▶ [Instructions for the task]
Would you transcribe all of the data exactly, down to the last character?
──────── Given data ────────
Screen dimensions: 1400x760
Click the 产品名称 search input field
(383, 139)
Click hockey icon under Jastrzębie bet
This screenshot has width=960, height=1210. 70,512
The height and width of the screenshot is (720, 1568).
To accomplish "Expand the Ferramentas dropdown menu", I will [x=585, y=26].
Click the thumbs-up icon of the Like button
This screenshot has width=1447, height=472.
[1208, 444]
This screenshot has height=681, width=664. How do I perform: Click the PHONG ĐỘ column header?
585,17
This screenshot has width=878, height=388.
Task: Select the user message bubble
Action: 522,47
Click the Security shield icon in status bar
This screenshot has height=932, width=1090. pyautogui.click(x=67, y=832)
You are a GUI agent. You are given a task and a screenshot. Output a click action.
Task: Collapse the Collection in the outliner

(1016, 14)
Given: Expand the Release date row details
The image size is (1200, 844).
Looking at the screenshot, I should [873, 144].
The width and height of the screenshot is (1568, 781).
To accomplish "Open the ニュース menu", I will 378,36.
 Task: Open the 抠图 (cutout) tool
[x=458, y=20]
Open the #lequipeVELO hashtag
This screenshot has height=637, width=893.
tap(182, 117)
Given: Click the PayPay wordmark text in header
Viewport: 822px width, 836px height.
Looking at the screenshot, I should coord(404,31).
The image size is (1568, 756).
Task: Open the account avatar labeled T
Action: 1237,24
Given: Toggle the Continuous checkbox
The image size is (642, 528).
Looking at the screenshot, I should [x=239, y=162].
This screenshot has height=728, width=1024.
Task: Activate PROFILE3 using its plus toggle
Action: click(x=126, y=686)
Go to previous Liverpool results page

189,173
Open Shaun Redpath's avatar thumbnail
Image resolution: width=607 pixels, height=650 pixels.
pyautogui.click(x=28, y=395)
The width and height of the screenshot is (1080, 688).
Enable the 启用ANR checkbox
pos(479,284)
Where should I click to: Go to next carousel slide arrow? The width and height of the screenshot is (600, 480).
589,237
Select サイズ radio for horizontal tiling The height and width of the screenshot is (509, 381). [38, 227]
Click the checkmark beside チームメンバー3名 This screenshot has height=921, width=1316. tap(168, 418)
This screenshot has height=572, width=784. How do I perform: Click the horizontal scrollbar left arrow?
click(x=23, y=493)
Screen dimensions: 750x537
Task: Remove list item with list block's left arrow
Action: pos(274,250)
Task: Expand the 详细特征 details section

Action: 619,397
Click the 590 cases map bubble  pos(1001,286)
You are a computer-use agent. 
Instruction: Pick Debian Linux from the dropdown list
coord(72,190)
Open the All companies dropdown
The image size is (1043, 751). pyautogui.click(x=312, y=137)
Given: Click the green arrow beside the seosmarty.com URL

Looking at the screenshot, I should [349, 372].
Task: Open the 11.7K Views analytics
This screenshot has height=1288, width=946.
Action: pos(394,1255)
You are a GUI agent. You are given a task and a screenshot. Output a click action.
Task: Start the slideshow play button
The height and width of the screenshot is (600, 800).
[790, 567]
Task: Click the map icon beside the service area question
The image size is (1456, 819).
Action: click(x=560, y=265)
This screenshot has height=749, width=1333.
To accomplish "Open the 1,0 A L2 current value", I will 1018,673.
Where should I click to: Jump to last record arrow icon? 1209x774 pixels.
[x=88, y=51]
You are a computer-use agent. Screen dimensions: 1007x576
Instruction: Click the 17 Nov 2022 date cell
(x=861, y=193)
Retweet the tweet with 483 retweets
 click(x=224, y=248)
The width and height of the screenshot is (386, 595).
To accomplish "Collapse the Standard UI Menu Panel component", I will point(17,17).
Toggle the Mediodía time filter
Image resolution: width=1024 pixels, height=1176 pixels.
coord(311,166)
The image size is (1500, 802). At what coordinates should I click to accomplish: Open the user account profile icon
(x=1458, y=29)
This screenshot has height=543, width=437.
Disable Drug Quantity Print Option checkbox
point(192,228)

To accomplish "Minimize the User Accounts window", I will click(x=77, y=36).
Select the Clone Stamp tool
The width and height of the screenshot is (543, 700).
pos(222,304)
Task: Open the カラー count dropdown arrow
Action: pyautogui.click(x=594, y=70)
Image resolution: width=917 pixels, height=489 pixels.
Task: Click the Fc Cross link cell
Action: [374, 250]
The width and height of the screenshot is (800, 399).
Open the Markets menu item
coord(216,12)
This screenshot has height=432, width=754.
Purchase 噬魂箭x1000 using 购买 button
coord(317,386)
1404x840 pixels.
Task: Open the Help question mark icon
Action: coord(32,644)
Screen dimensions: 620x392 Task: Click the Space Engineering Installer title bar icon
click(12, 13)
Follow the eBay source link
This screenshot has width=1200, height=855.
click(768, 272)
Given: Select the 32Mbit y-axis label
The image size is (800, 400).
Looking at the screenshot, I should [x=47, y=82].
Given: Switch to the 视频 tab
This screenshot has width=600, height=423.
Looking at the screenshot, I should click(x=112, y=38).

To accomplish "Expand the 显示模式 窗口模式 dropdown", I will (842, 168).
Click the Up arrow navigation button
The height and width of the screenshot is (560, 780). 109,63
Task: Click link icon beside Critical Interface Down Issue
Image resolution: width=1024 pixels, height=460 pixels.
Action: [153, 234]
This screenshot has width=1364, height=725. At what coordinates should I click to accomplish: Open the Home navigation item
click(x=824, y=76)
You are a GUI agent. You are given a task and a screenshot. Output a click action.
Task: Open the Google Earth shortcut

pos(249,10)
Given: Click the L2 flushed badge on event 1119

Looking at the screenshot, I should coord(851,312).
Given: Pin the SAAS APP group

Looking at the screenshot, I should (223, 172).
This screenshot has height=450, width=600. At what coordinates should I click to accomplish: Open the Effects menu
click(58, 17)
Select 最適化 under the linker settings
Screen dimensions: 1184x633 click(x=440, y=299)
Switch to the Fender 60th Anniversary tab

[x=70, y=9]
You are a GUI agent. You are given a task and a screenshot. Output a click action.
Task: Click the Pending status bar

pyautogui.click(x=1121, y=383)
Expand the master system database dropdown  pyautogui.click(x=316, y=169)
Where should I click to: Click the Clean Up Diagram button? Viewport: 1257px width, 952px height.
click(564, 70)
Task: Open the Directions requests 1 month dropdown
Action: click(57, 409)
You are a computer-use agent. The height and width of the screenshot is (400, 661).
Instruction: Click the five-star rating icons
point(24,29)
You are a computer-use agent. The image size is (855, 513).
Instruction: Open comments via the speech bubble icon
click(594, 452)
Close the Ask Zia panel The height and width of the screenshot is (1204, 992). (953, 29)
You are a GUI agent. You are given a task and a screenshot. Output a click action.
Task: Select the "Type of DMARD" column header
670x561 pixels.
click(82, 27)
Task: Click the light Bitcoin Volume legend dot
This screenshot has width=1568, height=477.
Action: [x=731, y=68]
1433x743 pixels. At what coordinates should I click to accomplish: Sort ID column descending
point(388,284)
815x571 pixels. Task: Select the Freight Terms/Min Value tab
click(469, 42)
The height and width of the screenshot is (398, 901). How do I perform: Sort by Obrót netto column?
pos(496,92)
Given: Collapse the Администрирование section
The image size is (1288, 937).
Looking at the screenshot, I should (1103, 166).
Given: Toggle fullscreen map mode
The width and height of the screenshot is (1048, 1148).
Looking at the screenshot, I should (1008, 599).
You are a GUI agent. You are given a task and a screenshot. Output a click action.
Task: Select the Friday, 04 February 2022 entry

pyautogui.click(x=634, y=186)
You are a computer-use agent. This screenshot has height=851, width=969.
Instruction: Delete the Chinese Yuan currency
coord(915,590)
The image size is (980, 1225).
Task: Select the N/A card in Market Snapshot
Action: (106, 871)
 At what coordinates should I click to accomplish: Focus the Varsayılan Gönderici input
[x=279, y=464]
────────
▶ [Response]
Screen dimensions: 1400x760
Click the 产品名称 search input field
(383, 139)
Click hockey icon under Jastrzębie bet
This screenshot has width=960, height=1210. 70,512
The height and width of the screenshot is (720, 1568).
To accomplish "Expand the Ferramentas dropdown menu", I will [x=585, y=26].
Click the thumbs-up icon of the Like button
This screenshot has width=1447, height=472.
[1208, 444]
This screenshot has height=681, width=664. How do I perform: Click the PHONG ĐỘ column header?
585,17
This screenshot has width=878, height=388.
Task: Select the user message bubble
Action: 522,47
Click the Security shield icon in status bar
This screenshot has height=932, width=1090. pyautogui.click(x=67, y=832)
You are a GUI agent. You are given a task and a screenshot. Output a click action.
Task: Collapse the Collection in the outliner

(1016, 14)
Given: Expand the Release date row details
The image size is (1200, 844).
Looking at the screenshot, I should [873, 144].
The width and height of the screenshot is (1568, 781).
To accomplish "Open the ニュース menu", I will 378,36.
 Task: Open the 抠图 (cutout) tool
[x=458, y=20]
Open the #lequipeVELO hashtag
This screenshot has height=637, width=893.
tap(182, 117)
Given: Click the PayPay wordmark text in header
Viewport: 822px width, 836px height.
Looking at the screenshot, I should coord(404,31).
The image size is (1568, 756).
Task: Open the account avatar labeled T
Action: 1237,24
Given: Toggle the Continuous checkbox
The image size is (642, 528).
Looking at the screenshot, I should [x=239, y=162].
This screenshot has height=728, width=1024.
Task: Activate PROFILE3 using its plus toggle
Action: click(x=126, y=686)
Go to previous Liverpool results page

189,173
Open Shaun Redpath's avatar thumbnail
Image resolution: width=607 pixels, height=650 pixels.
pyautogui.click(x=28, y=395)
The width and height of the screenshot is (1080, 688).
Enable the 启用ANR checkbox
pos(479,284)
Where should I click to: Go to next carousel slide arrow? The width and height of the screenshot is (600, 480).
589,237
Select サイズ radio for horizontal tiling The height and width of the screenshot is (509, 381). [38, 227]
Click the checkmark beside チームメンバー3名 This screenshot has height=921, width=1316. tap(168, 418)
This screenshot has height=572, width=784. How do I perform: Click the horizontal scrollbar left arrow?
click(x=23, y=493)
Screen dimensions: 750x537
Task: Remove list item with list block's left arrow
Action: pos(274,250)
Task: Expand the 详细特征 details section

Action: 619,397
Click the 590 cases map bubble  pos(1001,286)
You are a computer-use agent. 
Instruction: Pick Debian Linux from the dropdown list
coord(72,190)
Open the All companies dropdown
The image size is (1043, 751). pyautogui.click(x=312, y=137)
Given: Click the green arrow beside the seosmarty.com URL

Looking at the screenshot, I should [349, 372].
Task: Open the 11.7K Views analytics
This screenshot has height=1288, width=946.
Action: pos(394,1255)
You are a GUI agent. You are given a task and a screenshot. Output a click action.
Task: Start the slideshow play button
The height and width of the screenshot is (600, 800).
[790, 567]
Task: Click the map icon beside the service area question
The image size is (1456, 819).
Action: click(x=560, y=265)
This screenshot has height=749, width=1333.
To accomplish "Open the 1,0 A L2 current value", I will 1018,673.
Where should I click to: Jump to last record arrow icon? 1209x774 pixels.
[x=88, y=51]
You are a computer-use agent. Screen dimensions: 1007x576
Instruction: Click the 17 Nov 2022 date cell
(x=861, y=193)
Retweet the tweet with 483 retweets
 click(x=224, y=248)
The width and height of the screenshot is (386, 595).
To accomplish "Collapse the Standard UI Menu Panel component", I will point(17,17).
Toggle the Mediodía time filter
Image resolution: width=1024 pixels, height=1176 pixels.
coord(311,166)
The image size is (1500, 802). At what coordinates should I click to accomplish: Open the user account profile icon
(x=1458, y=29)
This screenshot has height=543, width=437.
Disable Drug Quantity Print Option checkbox
point(192,228)

To accomplish "Minimize the User Accounts window", I will click(x=77, y=36).
Select the Clone Stamp tool
The width and height of the screenshot is (543, 700).
pos(222,304)
Task: Open the カラー count dropdown arrow
Action: pyautogui.click(x=594, y=70)
Image resolution: width=917 pixels, height=489 pixels.
Task: Click the Fc Cross link cell
Action: [374, 250]
The width and height of the screenshot is (800, 399).
Open the Markets menu item
coord(216,12)
This screenshot has height=432, width=754.
Purchase 噬魂箭x1000 using 购买 button
coord(317,386)
1404x840 pixels.
Task: Open the Help question mark icon
Action: coord(32,644)
Screen dimensions: 620x392 Task: Click the Space Engineering Installer title bar icon
click(12, 13)
Follow the eBay source link
This screenshot has width=1200, height=855.
click(768, 272)
Given: Select the 32Mbit y-axis label
The image size is (800, 400).
Looking at the screenshot, I should [x=47, y=82].
Given: Switch to the 视频 tab
This screenshot has width=600, height=423.
Looking at the screenshot, I should click(x=112, y=38).

To accomplish "Expand the 显示模式 窗口模式 dropdown", I will (842, 168).
Click the Up arrow navigation button
The height and width of the screenshot is (560, 780). 109,63
Task: Click link icon beside Critical Interface Down Issue
Image resolution: width=1024 pixels, height=460 pixels.
Action: [153, 234]
This screenshot has width=1364, height=725. At what coordinates should I click to accomplish: Open the Home navigation item
click(x=824, y=76)
You are a GUI agent. You are given a task and a screenshot. Output a click action.
Task: Open the Google Earth shortcut

pos(249,10)
Given: Click the L2 flushed badge on event 1119

Looking at the screenshot, I should coord(851,312).
Given: Pin the SAAS APP group

Looking at the screenshot, I should (223, 172).
This screenshot has height=450, width=600. At what coordinates should I click to accomplish: Open the Effects menu
click(58, 17)
Select 最適化 under the linker settings
Screen dimensions: 1184x633 click(x=440, y=299)
Switch to the Fender 60th Anniversary tab

[x=70, y=9]
You are a GUI agent. You are given a task and a screenshot. Output a click action.
Task: Click the Pending status bar

pyautogui.click(x=1121, y=383)
Expand the master system database dropdown  pyautogui.click(x=316, y=169)
Where should I click to: Click the Clean Up Diagram button? Viewport: 1257px width, 952px height.
click(564, 70)
Task: Open the Directions requests 1 month dropdown
Action: click(57, 409)
You are a computer-use agent. The height and width of the screenshot is (400, 661).
Instruction: Click the five-star rating icons
point(24,29)
You are a computer-use agent. The image size is (855, 513).
Instruction: Open comments via the speech bubble icon
click(594, 452)
Close the Ask Zia panel The height and width of the screenshot is (1204, 992). (953, 29)
You are a GUI agent. You are given a task and a screenshot. Output a click action.
Task: Select the "Type of DMARD" column header
670x561 pixels.
click(82, 27)
Task: Click the light Bitcoin Volume legend dot
This screenshot has width=1568, height=477.
Action: [x=731, y=68]
1433x743 pixels. At what coordinates should I click to accomplish: Sort ID column descending
point(388,284)
815x571 pixels. Task: Select the Freight Terms/Min Value tab
click(469, 42)
The height and width of the screenshot is (398, 901). How do I perform: Sort by Obrót netto column?
pos(496,92)
Given: Collapse the Администрирование section
The image size is (1288, 937).
Looking at the screenshot, I should (1103, 166).
Given: Toggle fullscreen map mode
The width and height of the screenshot is (1048, 1148).
Looking at the screenshot, I should (1008, 599).
You are a GUI agent. You are given a task and a screenshot. Output a click action.
Task: Select the Friday, 04 February 2022 entry

pyautogui.click(x=634, y=186)
You are a computer-use agent. This screenshot has height=851, width=969.
Instruction: Delete the Chinese Yuan currency
coord(915,590)
The image size is (980, 1225).
Task: Select the N/A card in Market Snapshot
Action: (106, 871)
 At what coordinates should I click to accomplish: Focus the Varsayılan Gönderici input
[x=279, y=464]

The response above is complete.